(Items from a data source)
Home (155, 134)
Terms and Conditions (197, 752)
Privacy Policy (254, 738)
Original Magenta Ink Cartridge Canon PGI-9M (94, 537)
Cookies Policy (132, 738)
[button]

■ **Work instruction**:
What is needed is an exact repetition of all the entries above.

■ **Result**:
Home (155, 134)
Terms and Conditions (197, 752)
Privacy Policy (254, 738)
Original Magenta Ink Cartridge Canon PGI-9M (94, 537)
Cookies Policy (132, 738)
[button]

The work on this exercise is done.